We spend a lot of time wandering the web searching for information on our ancestors. Many of the sites we visit require passwords to access that information. One big concern is keeping up with all those passwords used to log into the growing number of sites requiring them. To be secure, each site should have its own password and all passwords should be changed regularly. Add to that the growing number of portable devices – iThings, e-readers, smart phones, etc. – and the public wifi systems at libraries, bookstores and coffee shops. Securely managing login credentials and other personal information stored on your systems is a priority. It’s also quite a chore. I can already hear you yelling, “There’s no way!”
Actually, there is a way. It’s a very nice app called 1Password [Mac $50/Win $50].
1Password provides a secure database where you can store login information for all your sites as well as personal information like credit cards, bank accounts, memberships, software licenses and more. You only need to remember one password – the one that gives you access to your 1Password data. The application also installs an extension in your web browser creating a button in the browser’s toolbar. Now, when you visit a password protected site, go to the login page for the site, click the 1Password button, enter your 1Password password and the app will load the userid and password for that site into the login form for you. Shopping? At the fields where you need to enter credit card information, click the 1Password button, enter your password and choose the credit card you want to use. 1Password will input all that information for you.

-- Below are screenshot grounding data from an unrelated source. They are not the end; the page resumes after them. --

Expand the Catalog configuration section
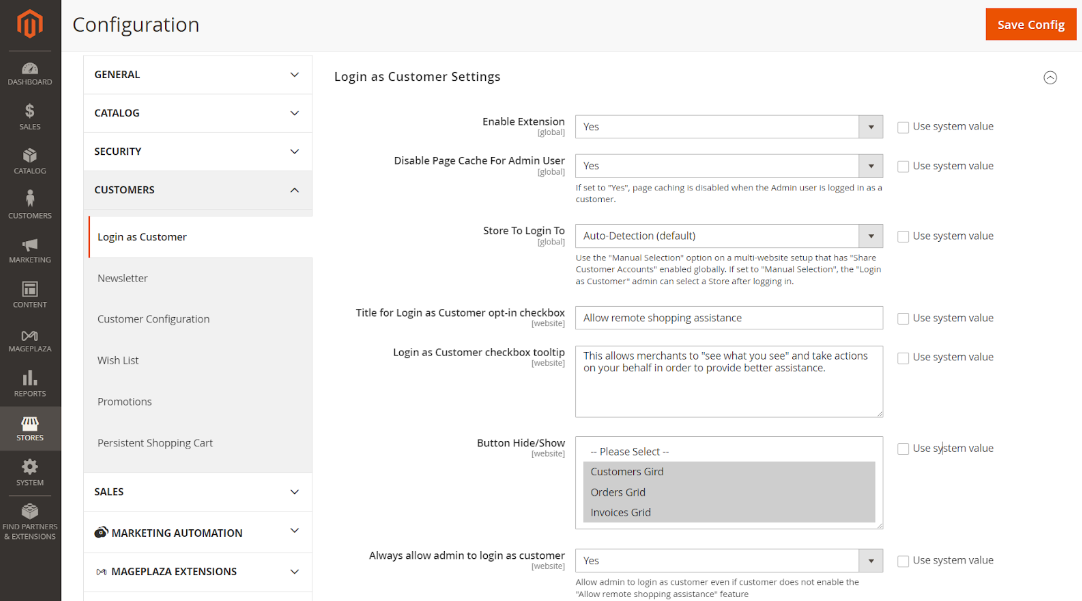 [x=197, y=113]
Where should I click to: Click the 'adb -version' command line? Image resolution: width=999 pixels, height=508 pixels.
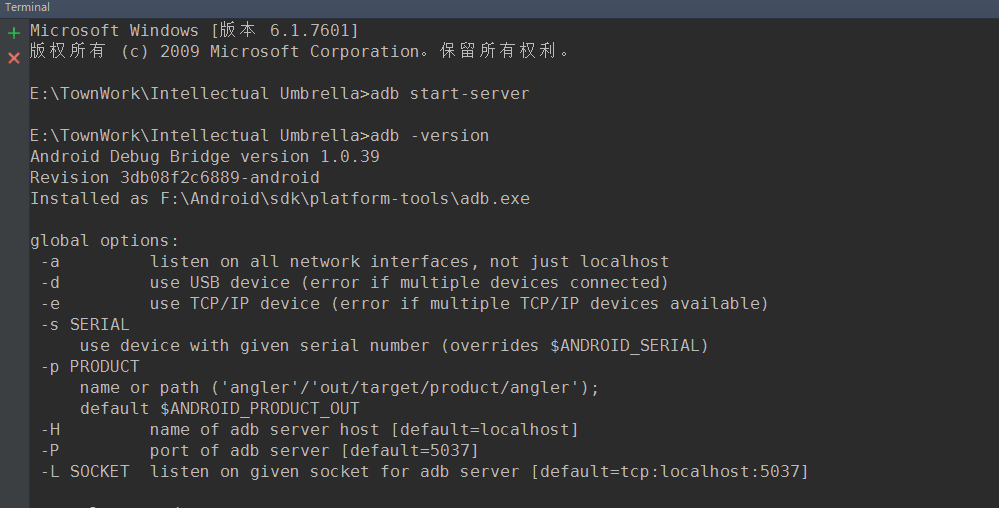[259, 136]
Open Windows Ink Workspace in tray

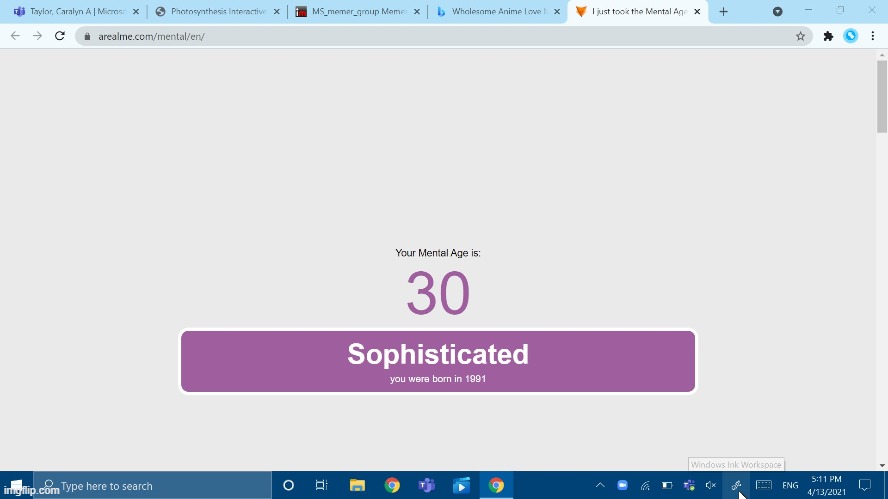(x=736, y=486)
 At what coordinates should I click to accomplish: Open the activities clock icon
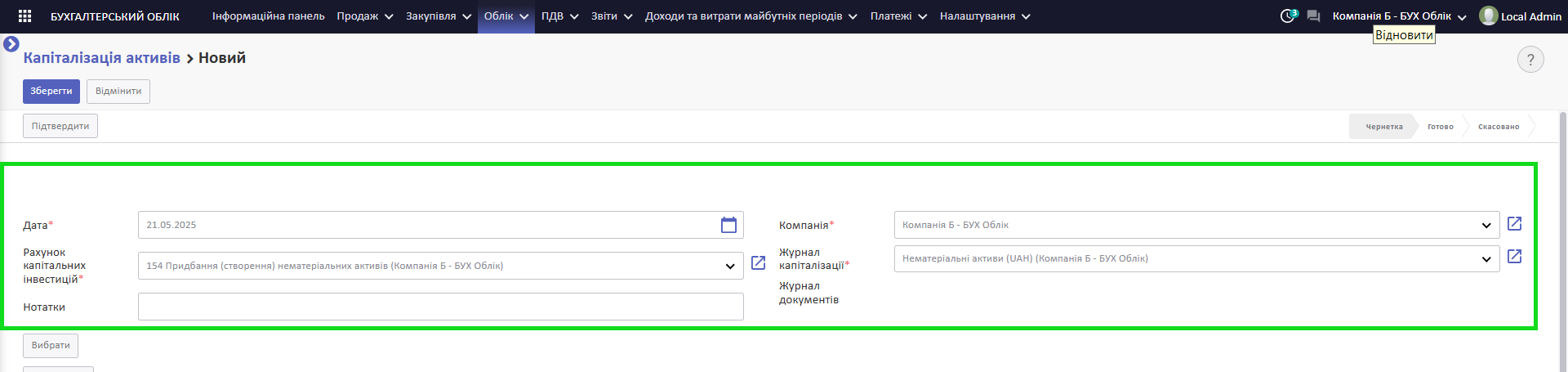1288,16
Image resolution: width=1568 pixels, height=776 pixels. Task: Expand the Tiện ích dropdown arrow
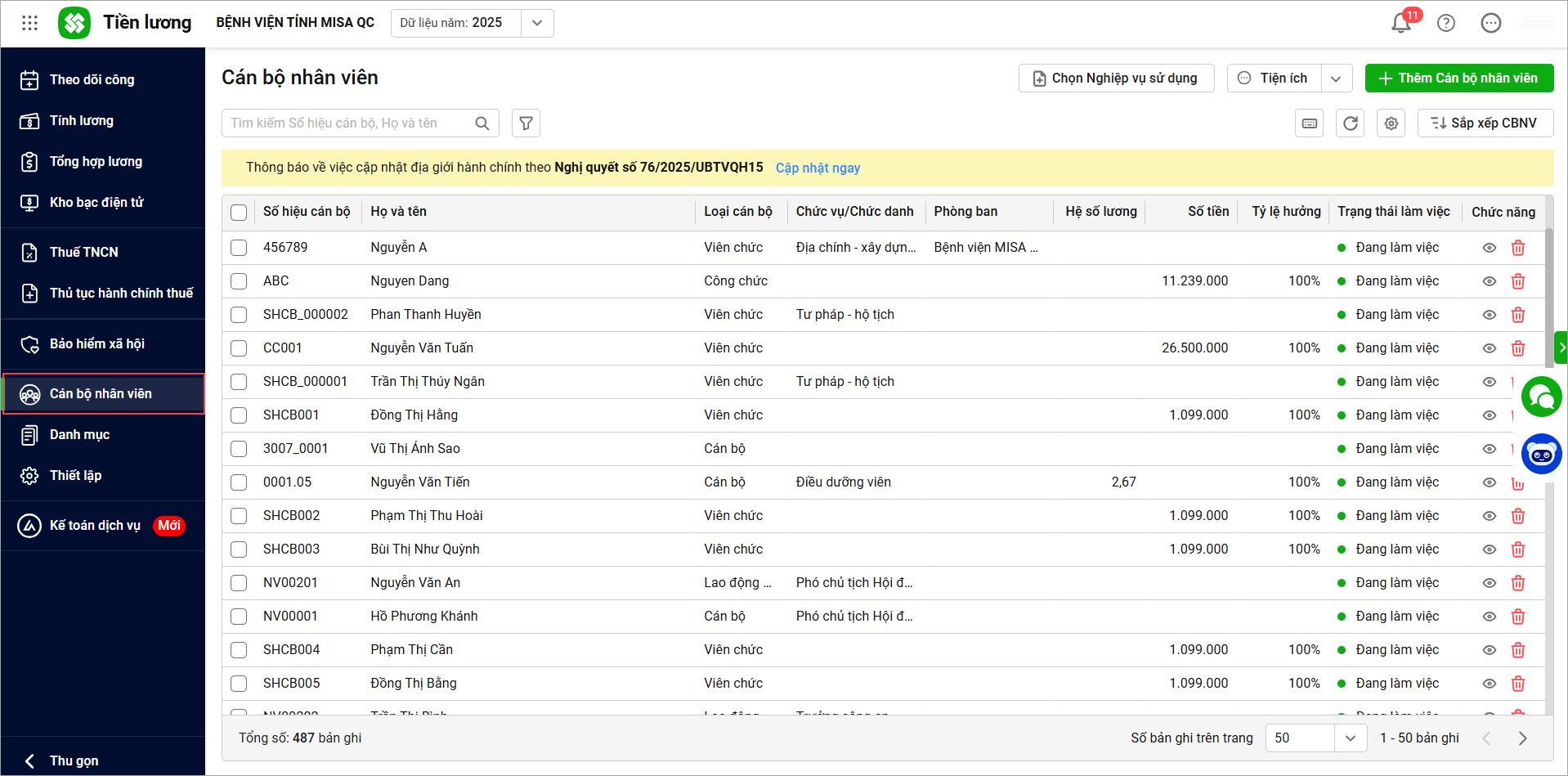[1336, 78]
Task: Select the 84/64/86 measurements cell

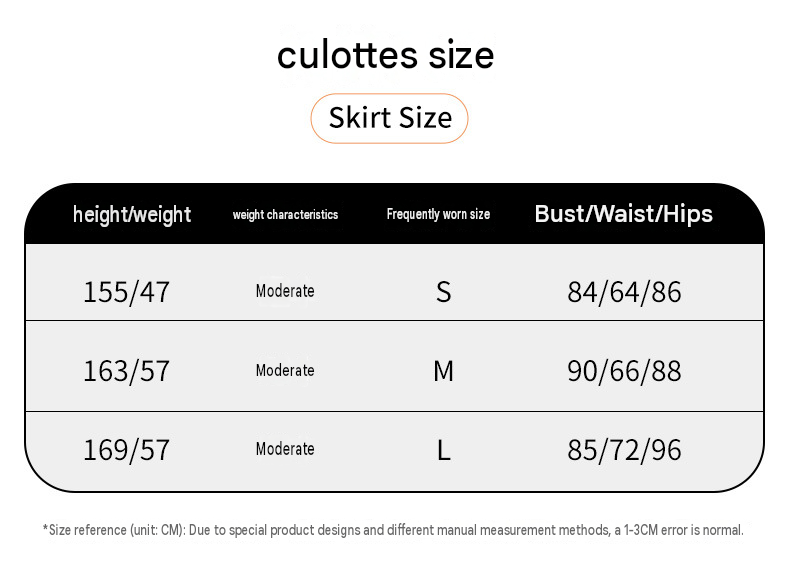Action: pyautogui.click(x=624, y=292)
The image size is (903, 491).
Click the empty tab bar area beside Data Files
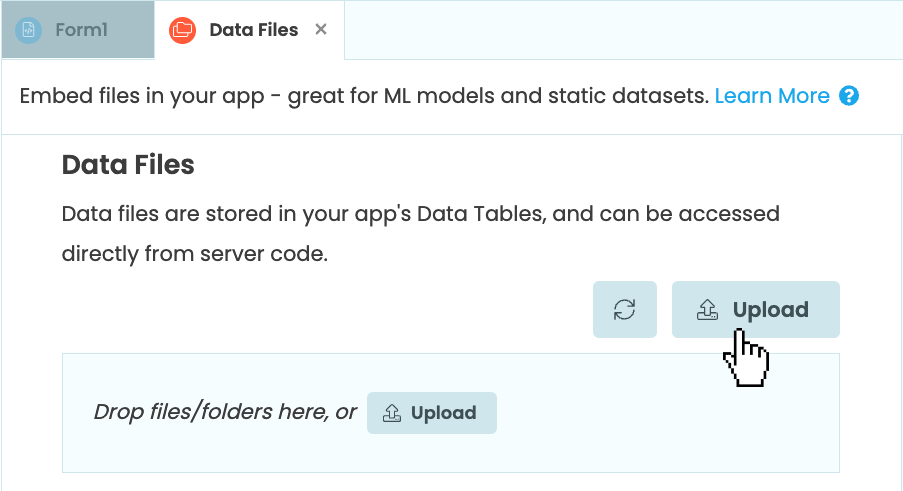(620, 30)
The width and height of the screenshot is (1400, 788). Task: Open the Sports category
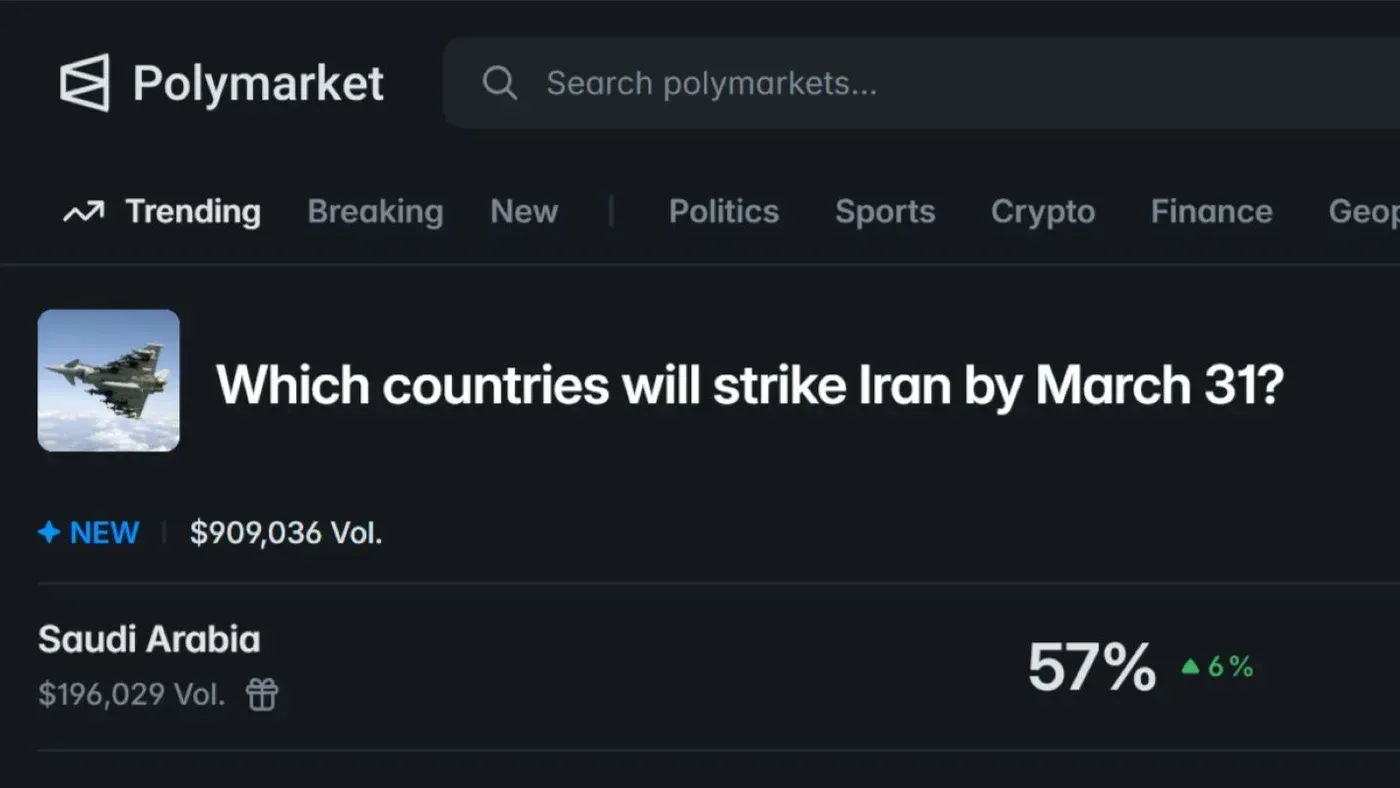(884, 211)
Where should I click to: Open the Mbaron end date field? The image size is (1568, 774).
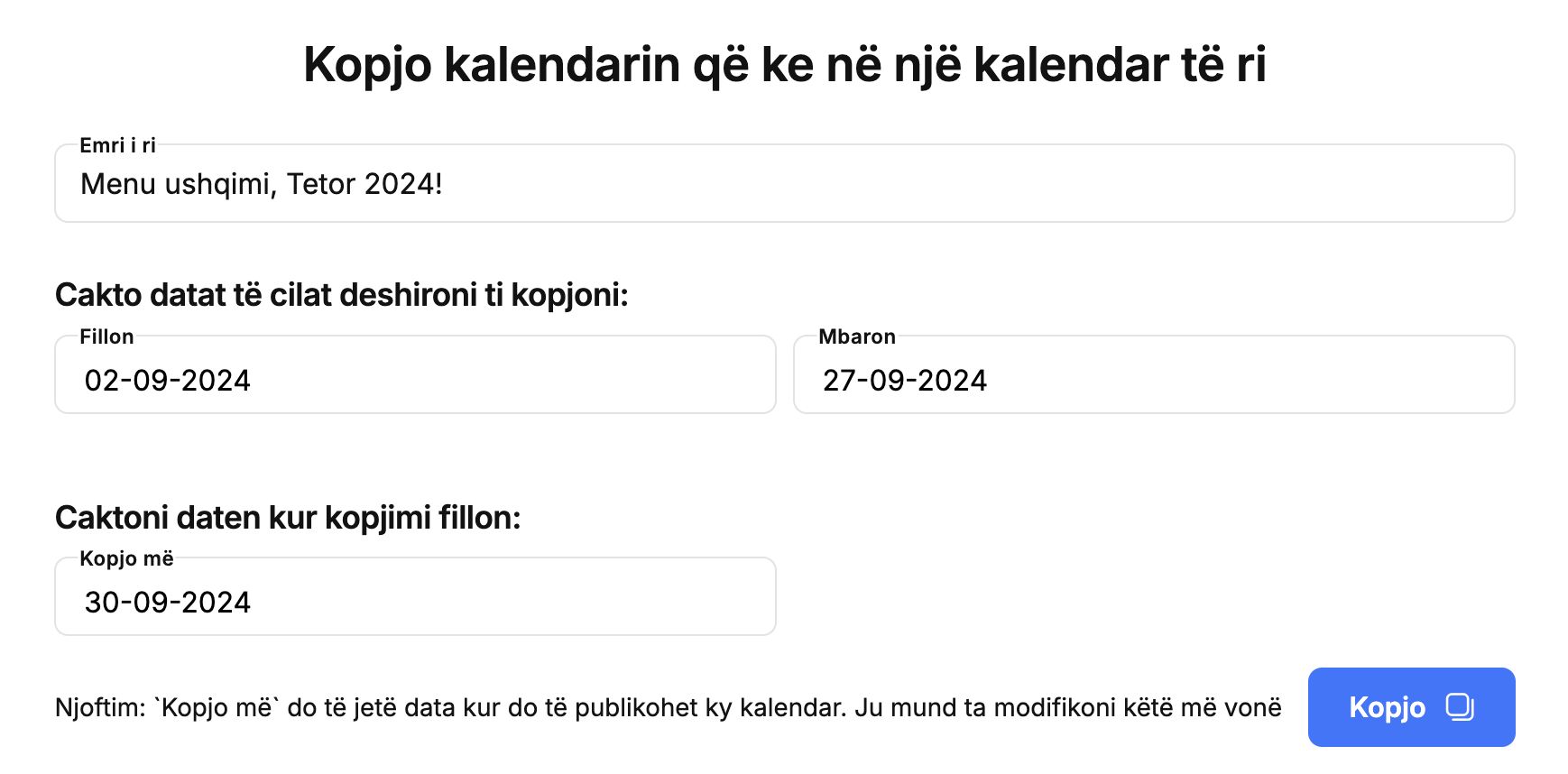(x=1154, y=374)
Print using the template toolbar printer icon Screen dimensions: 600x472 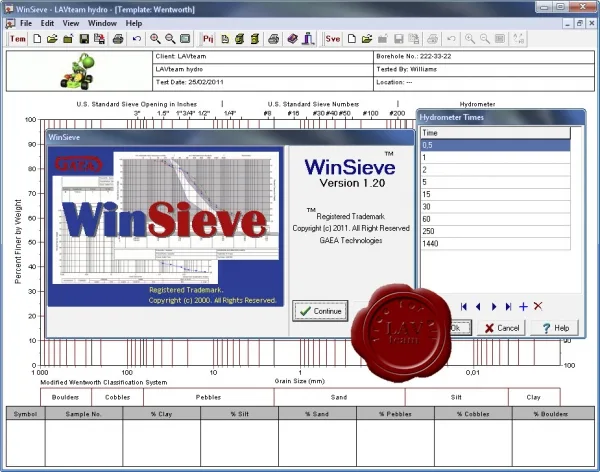118,39
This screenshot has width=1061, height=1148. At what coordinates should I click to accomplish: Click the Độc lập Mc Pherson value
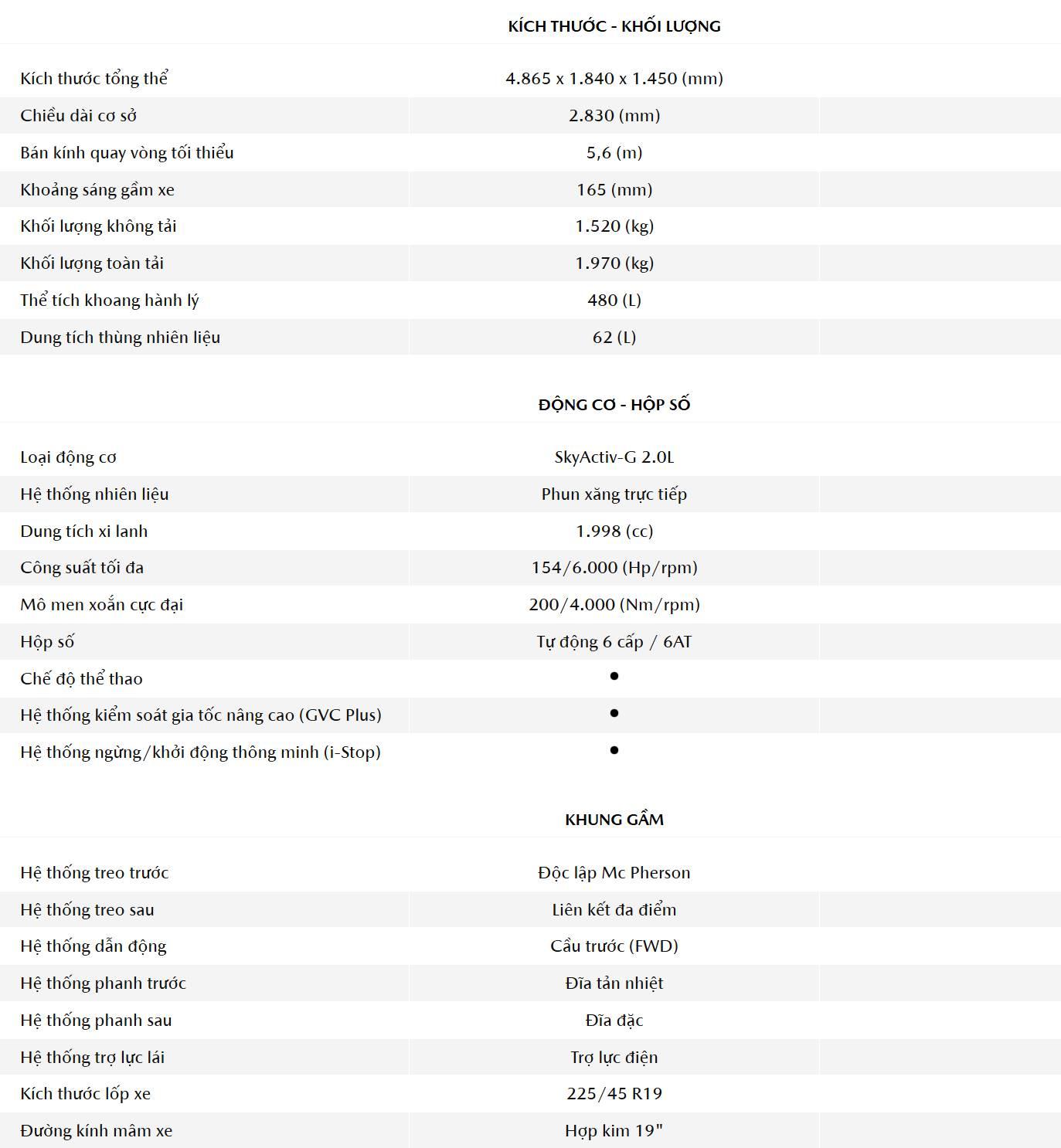[x=614, y=873]
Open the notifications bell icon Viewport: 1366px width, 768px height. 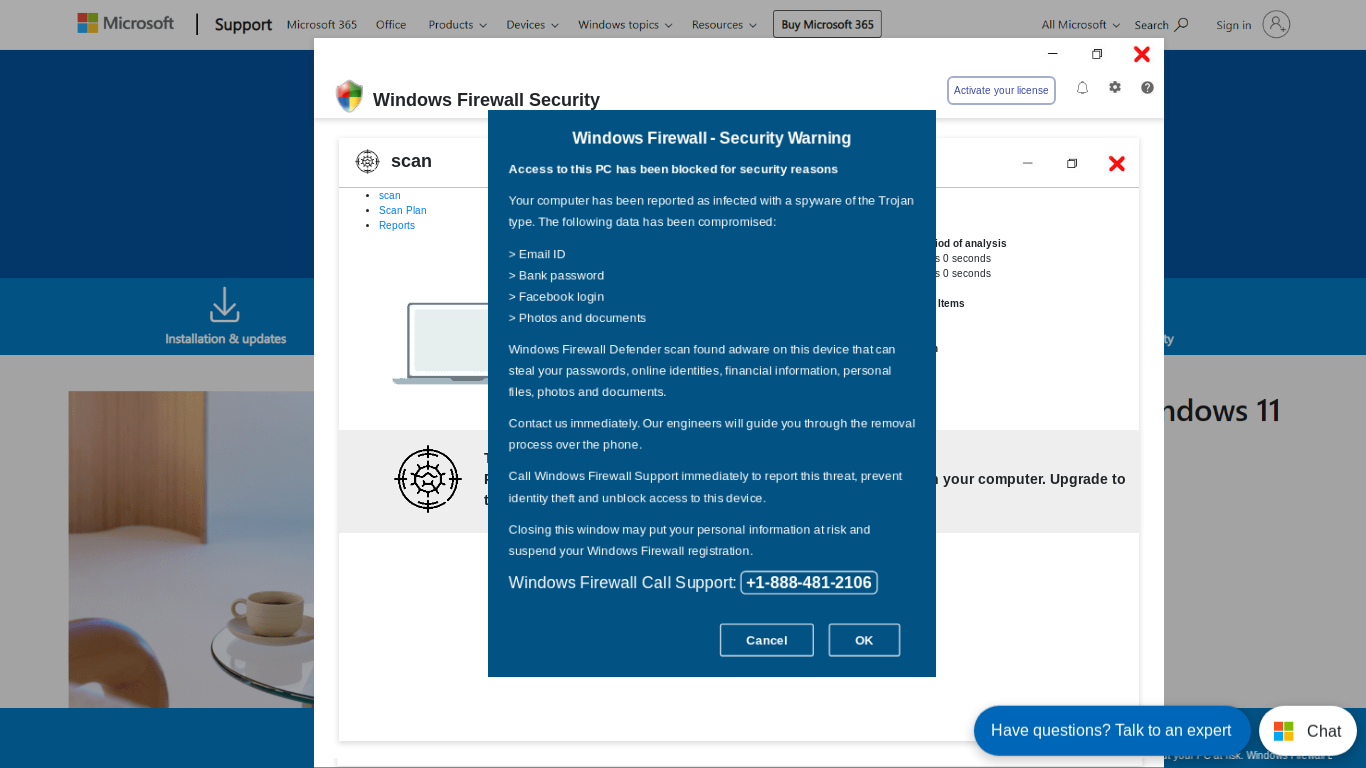pos(1082,88)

All you have to remember is one password.
Using an app like this also protects you from keystroke loggers – hacker software that tracks every key you press and sends that information to some criminal to use against you. Instead of typing credit card numbers yourself, 1Password enters it for you – bypassing any eavesdropper. There’s also a secure password generator included in the app which will create a unique password for each site. These passwords would be almost impossible to remember, but then you don’t have to. You just use 1Password to insert it for you.
In addition to the desktop versions, 1Password is also available for the iOS devices [$18] and there’s a free 1Password Reader for Android. Both versions will synch with your desktop version to insure all the information is up-to-date on each system however the 1Password Reader has no editing capability. If you have multiple computers at home, you can buy a family license [$70] to cover up to 5 computers. 1Password supports multiple “vaults” allowing each member of the family to have their own private collection plus you can have a shared vault.
This app is a very important part of my digital toolbox. And, because it’s so easy, I actually use it. I love 1Password for managing logins and associated information like the security questions that are often being used for additional user security. I’ve also found it’s quite useful for the not-so-sensitive information I often need – my library card number or a store rewards ID. With 1Password on my phone, it’s always within easy reach.
Take advantage of 1Password’s 30-day trial to see how it works before you buy. I think you’ll be pleasantly surprised.